Tim Foley, the GW student whose parents pleaded guilty to being part of a Russian spy ring earlier this summer, will not be returning to the University this fall, a University spokeswoman confirmed Tuesday afternoon.
“At his request, Mr. Foley is no longer enrolled in classes for the fall 2010 semester and has been placed on a leave of absence for the semester,” University spokeswoman Candace Smith said.
The Hatchet reported that Foley was enrolled for fall classes, but Smith said Foley has since dropped his classes.
Foley, an international affairs major, would have been a junior at GW this fall.

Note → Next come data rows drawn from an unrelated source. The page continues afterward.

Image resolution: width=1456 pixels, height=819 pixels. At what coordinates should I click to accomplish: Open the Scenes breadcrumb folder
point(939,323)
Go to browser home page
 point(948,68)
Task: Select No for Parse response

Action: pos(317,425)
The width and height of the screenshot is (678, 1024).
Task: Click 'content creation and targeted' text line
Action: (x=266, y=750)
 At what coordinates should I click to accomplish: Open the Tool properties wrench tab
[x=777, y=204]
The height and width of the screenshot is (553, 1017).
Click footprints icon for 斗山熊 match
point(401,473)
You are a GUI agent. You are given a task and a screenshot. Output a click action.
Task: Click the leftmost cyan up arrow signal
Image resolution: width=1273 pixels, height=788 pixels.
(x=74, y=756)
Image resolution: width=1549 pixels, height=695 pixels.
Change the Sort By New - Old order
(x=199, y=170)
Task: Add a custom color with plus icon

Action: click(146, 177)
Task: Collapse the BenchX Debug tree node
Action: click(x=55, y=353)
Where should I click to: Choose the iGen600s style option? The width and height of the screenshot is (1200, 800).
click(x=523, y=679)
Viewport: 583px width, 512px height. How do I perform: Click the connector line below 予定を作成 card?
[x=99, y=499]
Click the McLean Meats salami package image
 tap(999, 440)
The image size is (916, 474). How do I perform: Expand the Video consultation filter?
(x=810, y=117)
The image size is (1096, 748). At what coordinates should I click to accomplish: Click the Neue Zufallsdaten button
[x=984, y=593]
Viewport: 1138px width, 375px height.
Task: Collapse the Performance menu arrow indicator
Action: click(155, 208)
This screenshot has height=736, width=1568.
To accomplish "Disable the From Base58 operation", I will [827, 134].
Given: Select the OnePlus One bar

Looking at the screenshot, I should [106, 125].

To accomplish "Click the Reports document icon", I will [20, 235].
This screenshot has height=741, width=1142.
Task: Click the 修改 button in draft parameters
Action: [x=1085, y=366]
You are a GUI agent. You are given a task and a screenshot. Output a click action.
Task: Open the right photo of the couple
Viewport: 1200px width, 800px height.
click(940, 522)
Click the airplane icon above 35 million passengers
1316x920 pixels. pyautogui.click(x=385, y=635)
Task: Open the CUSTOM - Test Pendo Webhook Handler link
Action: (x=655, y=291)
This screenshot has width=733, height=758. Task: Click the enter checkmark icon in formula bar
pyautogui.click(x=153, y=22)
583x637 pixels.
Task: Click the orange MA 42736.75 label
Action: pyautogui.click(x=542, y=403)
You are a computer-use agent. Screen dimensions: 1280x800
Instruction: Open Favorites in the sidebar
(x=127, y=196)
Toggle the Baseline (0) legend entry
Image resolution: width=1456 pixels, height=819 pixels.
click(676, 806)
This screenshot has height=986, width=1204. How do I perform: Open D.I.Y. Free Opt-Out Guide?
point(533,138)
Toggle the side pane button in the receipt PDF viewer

The Russian spy story began in June, when 10 people living in the U.S. were arrested for allegedly assuming false identities with “conspiracy to act as unregistered agents of a foreign government” and “conspiracy to commit money laundering.”
Andrey Bezrukov and Elena Vavilova were two of those arrested, and had been living as a married couple in Cambridge, Mass., under the names Donald Heathfield and Tracey Lee Ann Foley. The couple had two children – Tim, 20, an international affairs major at GW, and Alex, 16, a high school student at the private International School of Boston.
One week after the arrests, the couple pleaded guilty in a federal court in New York and were immediately deported. Four western spies who had been imprisoned in Russia in the 1990s were exchanged for 10 American spies in Vienna July 9, the largest U.S.-Russia spy swap since the fall of the Berlin Wall.
Foley and his brother left for Russia shortly after their parents were deported.
A spokesman for the National Security Division of the Department of Justice declined to comment Tuesday afternoon on whether the U.S. government would allow Foley to return to the U.S.